Fíjate que esa loca carrera en la que se han embarcado las universidades tradicionales con una oferta de dobles o triples carreras no es otra cosa que una respuesta a la devaluación constante de las titulaciones tradicionales. Se ven obligadas a sobrepujar en el mercado de las titulaciones generando una inflación exorbitada o a intentar ofertar una experiencia cada vez más selecta a precios más altos, pero no me parece que ese sea el camino.
Por último. ¿Cómo podríamos hacer más accesible la Universidad a colectivos sociales para los que desde su infancia queda fuera de sus expectativas?
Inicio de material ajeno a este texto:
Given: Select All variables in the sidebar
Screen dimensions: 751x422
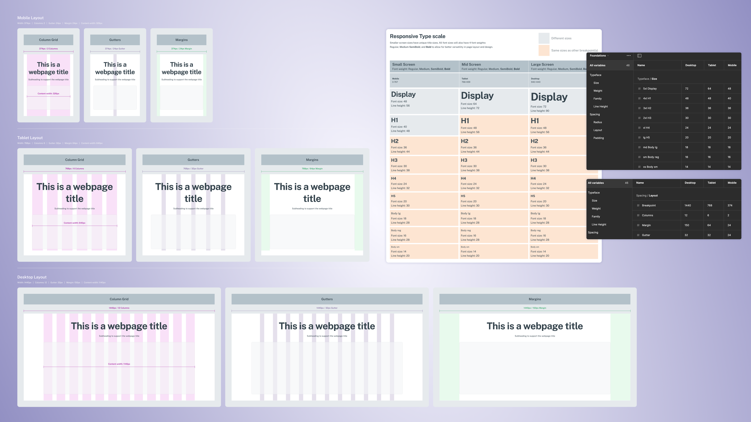Looking at the screenshot, I should coord(597,65).
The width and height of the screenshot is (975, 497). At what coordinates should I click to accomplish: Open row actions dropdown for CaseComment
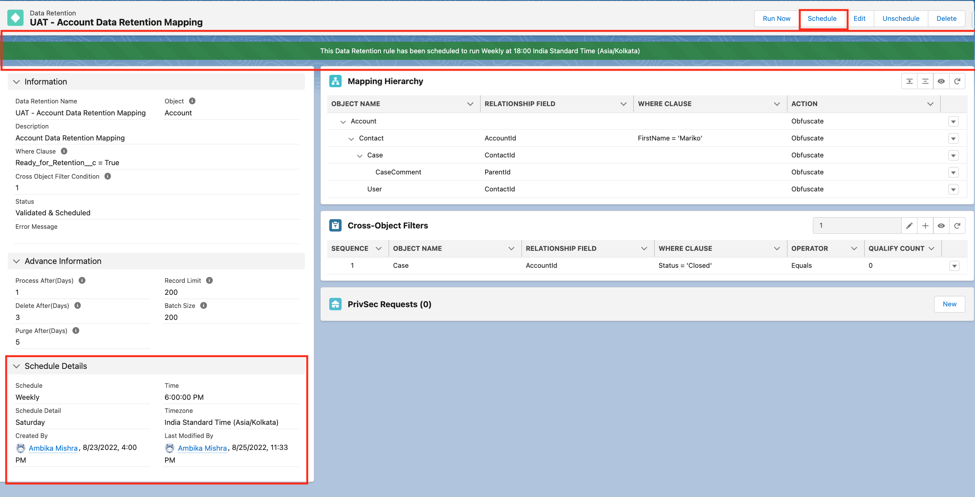(953, 172)
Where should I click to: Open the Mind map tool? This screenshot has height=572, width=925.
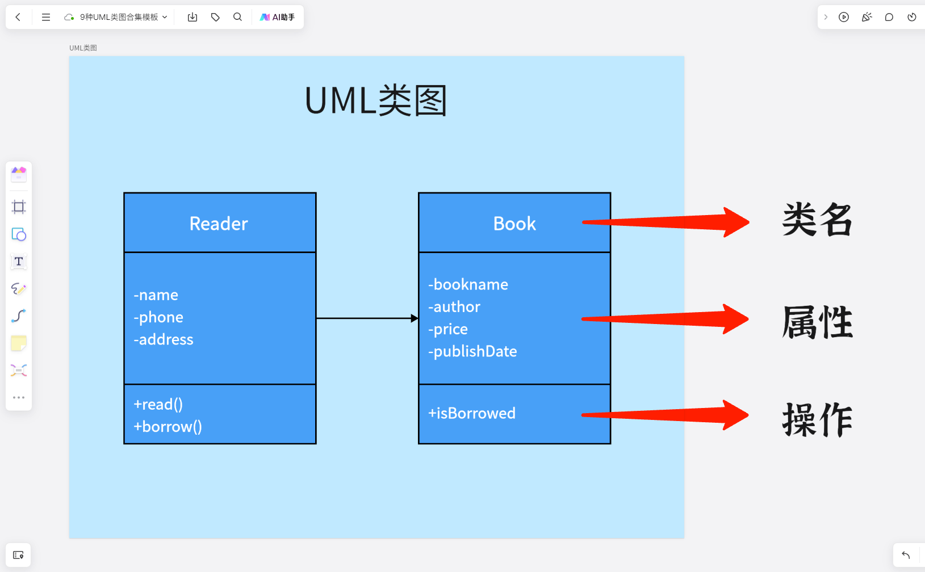[19, 370]
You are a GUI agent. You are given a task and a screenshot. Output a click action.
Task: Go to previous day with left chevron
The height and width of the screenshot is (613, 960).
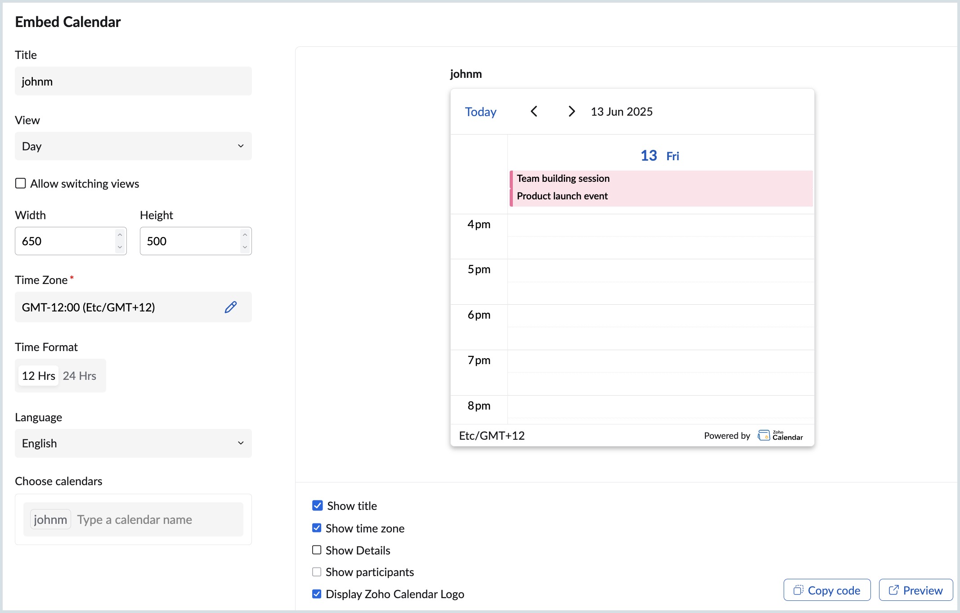534,111
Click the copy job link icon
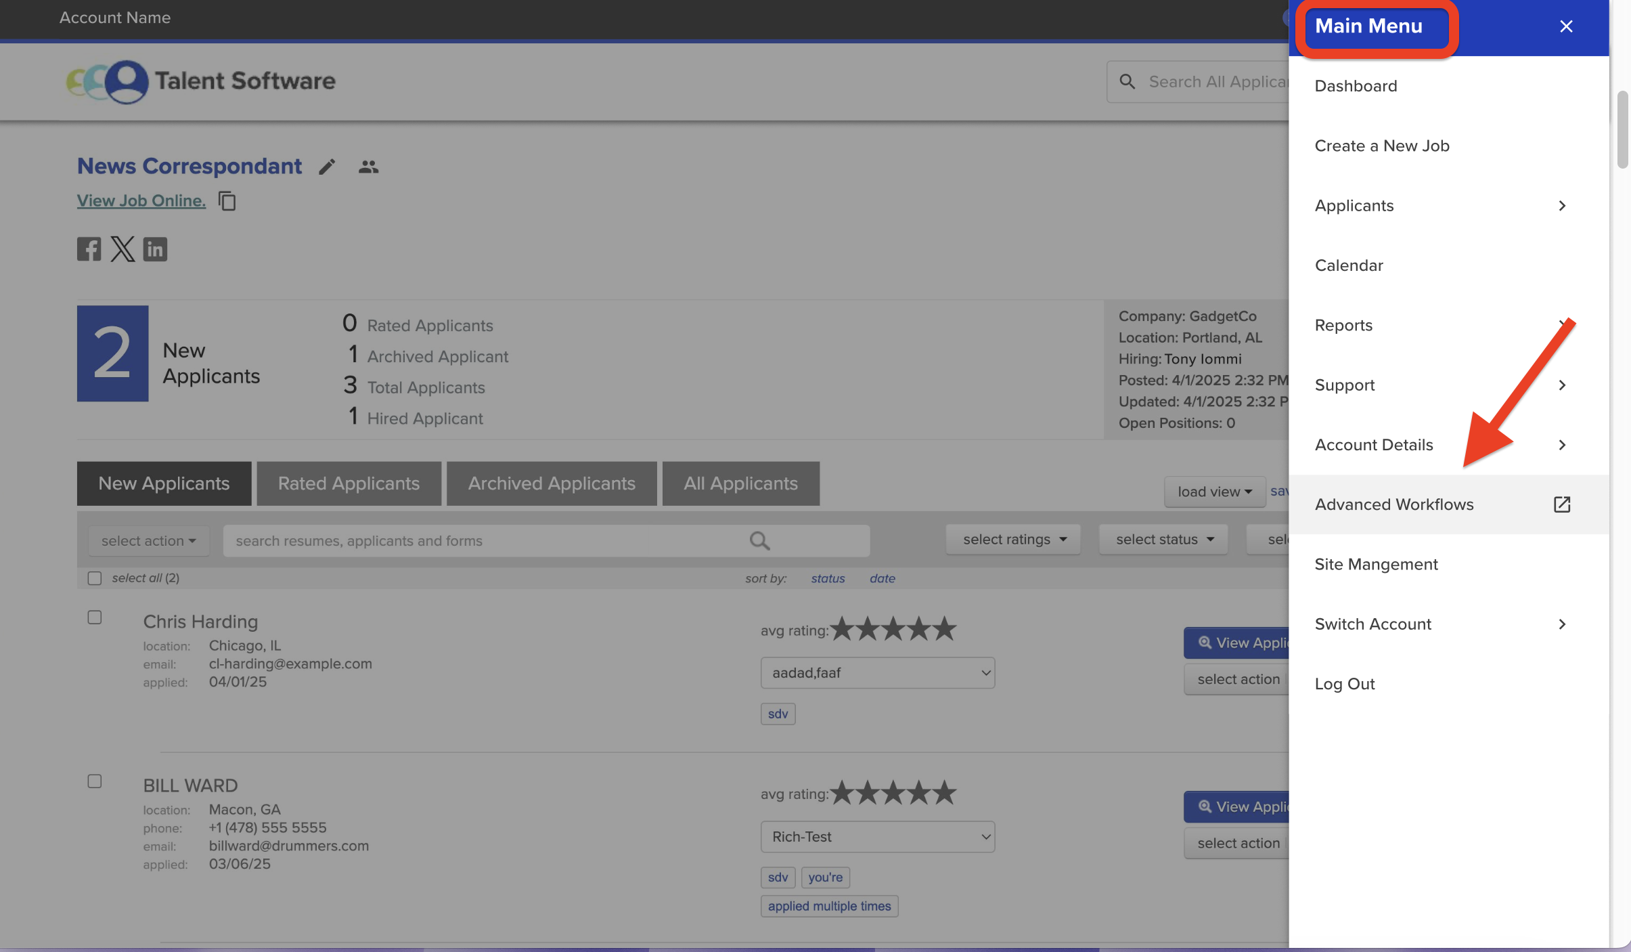The width and height of the screenshot is (1631, 952). coord(227,201)
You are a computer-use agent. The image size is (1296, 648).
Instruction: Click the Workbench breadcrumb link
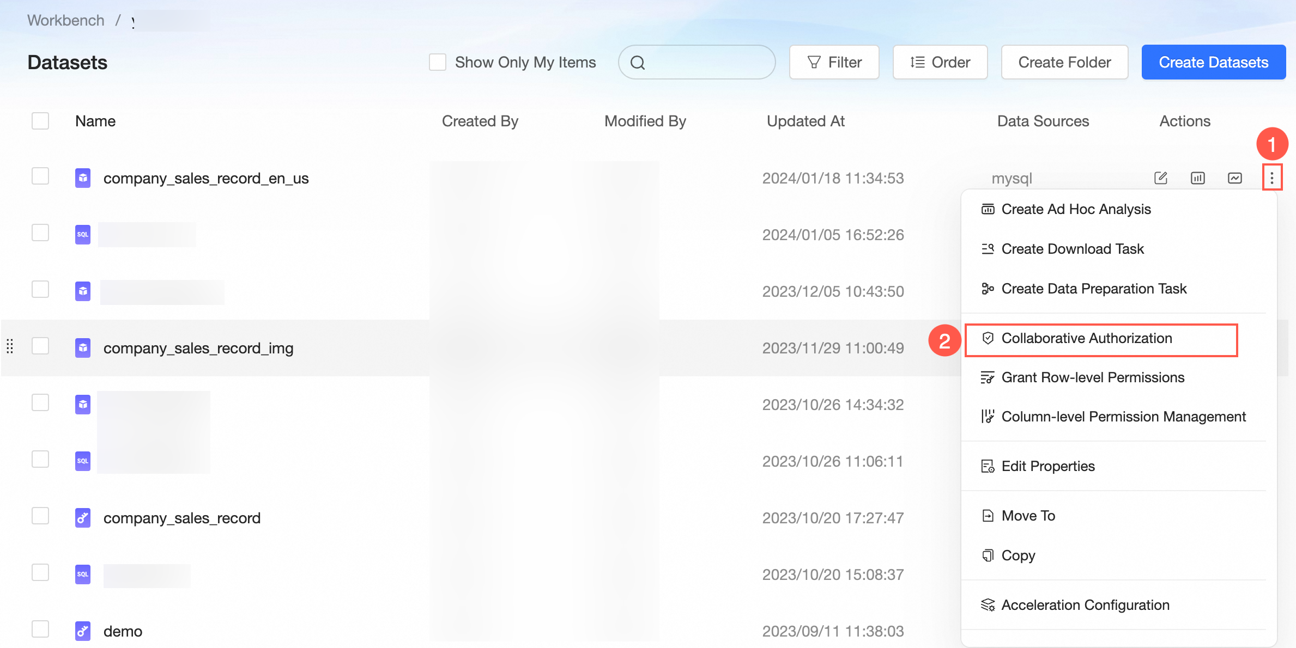[x=65, y=20]
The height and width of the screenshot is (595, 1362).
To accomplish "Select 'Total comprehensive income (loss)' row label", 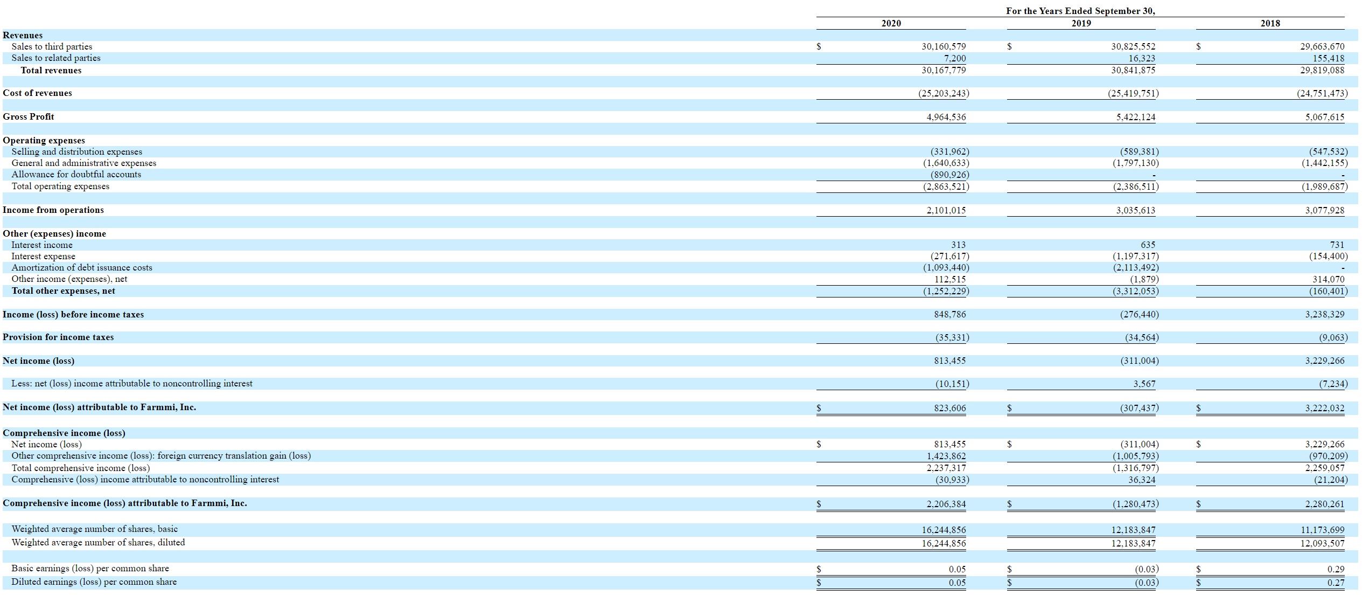I will (x=81, y=468).
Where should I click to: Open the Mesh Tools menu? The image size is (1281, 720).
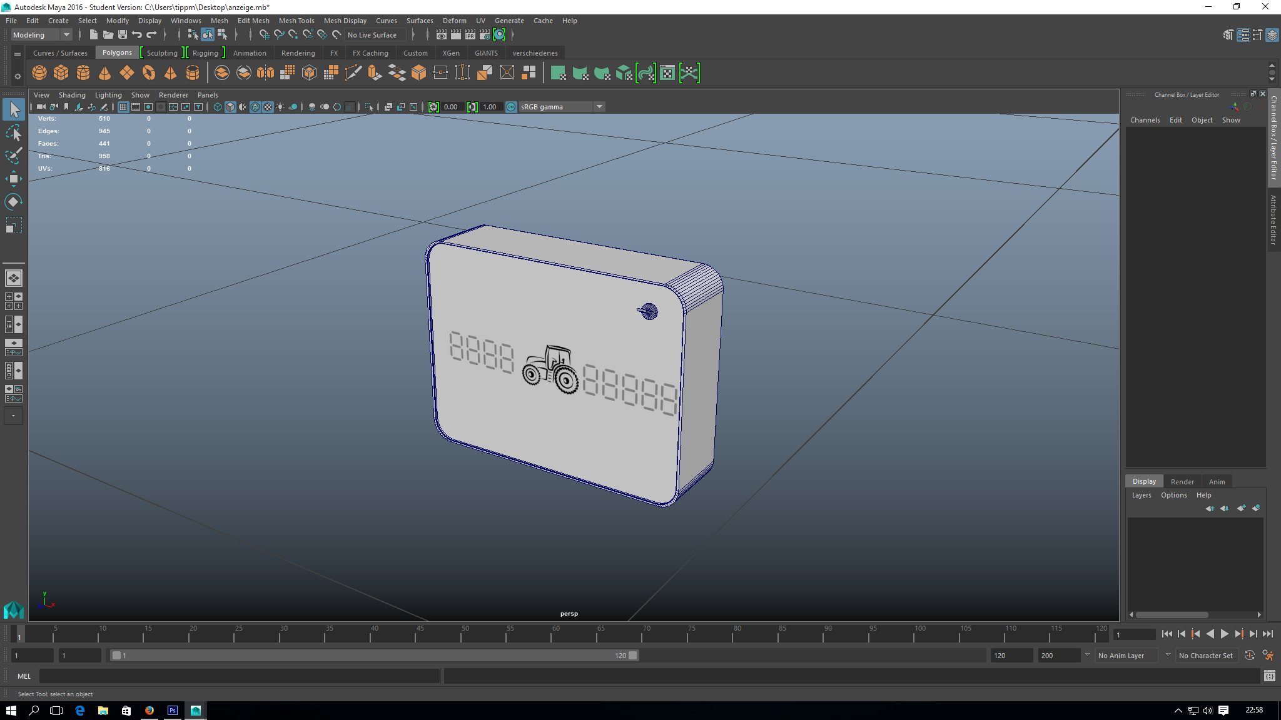(296, 21)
El problema de la equidad en el acceso a la educación es lacerante: se genera durante la infancia, en entornos familiares cultural, escolar y económicamente depauperados que rebajan desde muy temprano las expectativas de los niños y las niñas para que terminen adecuándolas a sus posibilidades. Eso se vive siempre como una limitación personal, no como una cortapisa social, y acaba expresándose en fracaso escolar y abandono, algo de lo que sabemos mucho en nuestro país.
Al contrario también es cierto: quienes triunfan en la escuela y han tenido la suerte de crecer en entornos familiares cultural, escolar y económicamente boyantes, viven sus triunfos como algo natural, como una suerte de don de la naturaleza.
Si no se interviene en la escuela, desde muy pronto, las limitaciones se interiorizan hasta tal punto que quienes las padecen no imaginan un futuro que pueda pasar por la educación superior. A lo sumo se conformarán —y no estoy diciendo con esto que esos estudios tengan algo de intrínsecamente malo— con estudios de capacitación profesional que les abran las puertas de una colocación laboral.
Habrá quienes piensen que la democratización a ultranza en el acceso a la universidad debilita su esencia aristocrática, pero eso no es más que otro síntoma de una condición social que se siente amenazada por la potencial devaluación de sus insignias diferenciadoras. Hacer más accesible la universidad pasa, en consecuencia, por garantizar a ultranza la equidad en la escuela.